:: EXERCISE DESCRIPTION ::
Omit the pictures. Transcribe exactly the lines below, from the one with "Task: Open the" up to and including the last.

——

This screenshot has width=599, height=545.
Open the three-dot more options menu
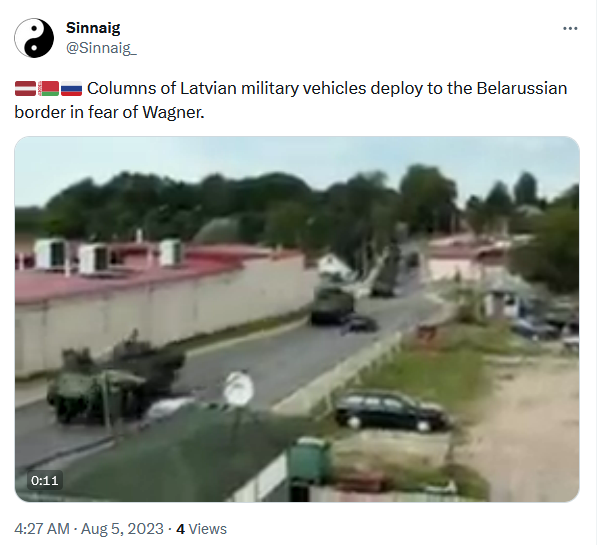(570, 29)
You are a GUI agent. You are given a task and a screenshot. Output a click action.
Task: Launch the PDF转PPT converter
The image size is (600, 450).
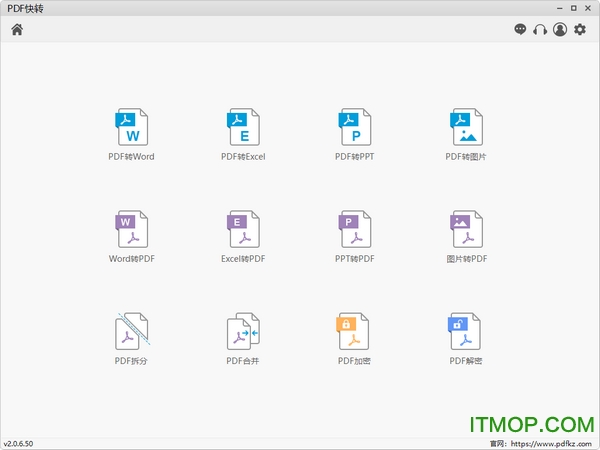(354, 128)
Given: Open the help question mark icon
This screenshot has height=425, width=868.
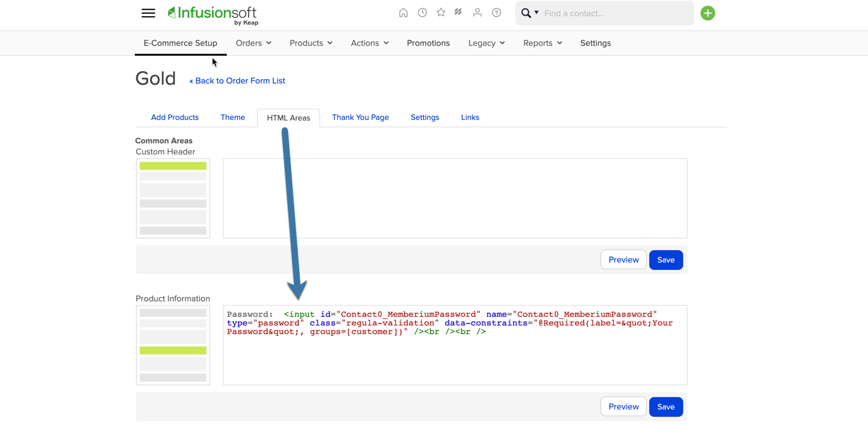Looking at the screenshot, I should [497, 12].
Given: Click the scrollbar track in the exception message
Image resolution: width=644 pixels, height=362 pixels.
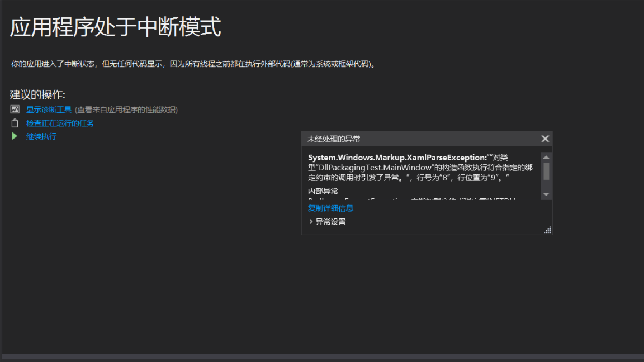Looking at the screenshot, I should [x=546, y=173].
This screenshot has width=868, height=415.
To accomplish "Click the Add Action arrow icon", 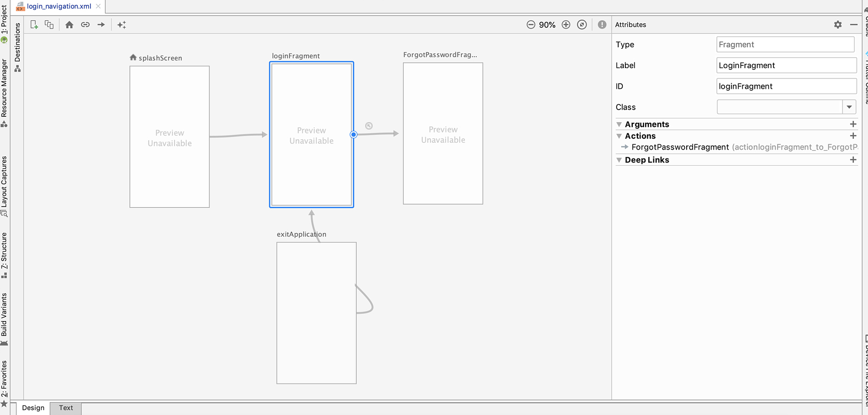I will click(101, 24).
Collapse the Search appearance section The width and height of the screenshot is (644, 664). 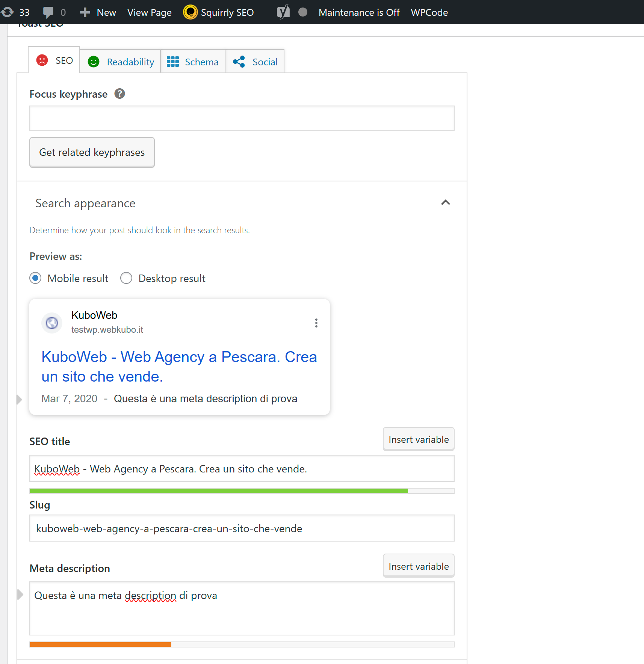tap(445, 203)
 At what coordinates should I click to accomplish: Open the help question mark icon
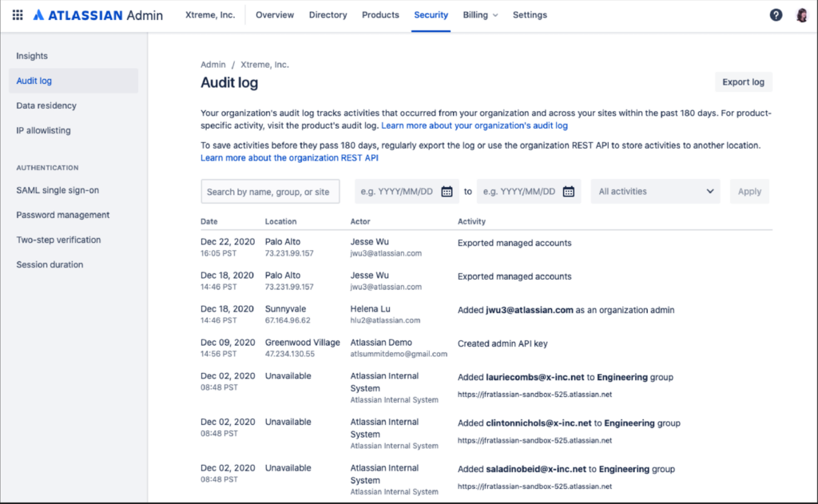click(776, 14)
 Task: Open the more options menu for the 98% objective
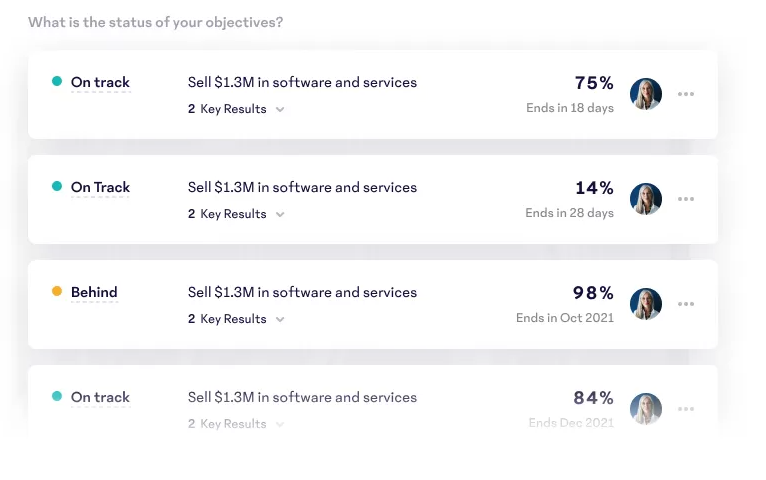point(686,304)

——

:: RESPONSE TO THIS EXERCISE ::
 Task: Open the more options menu for the 98% objective
point(686,304)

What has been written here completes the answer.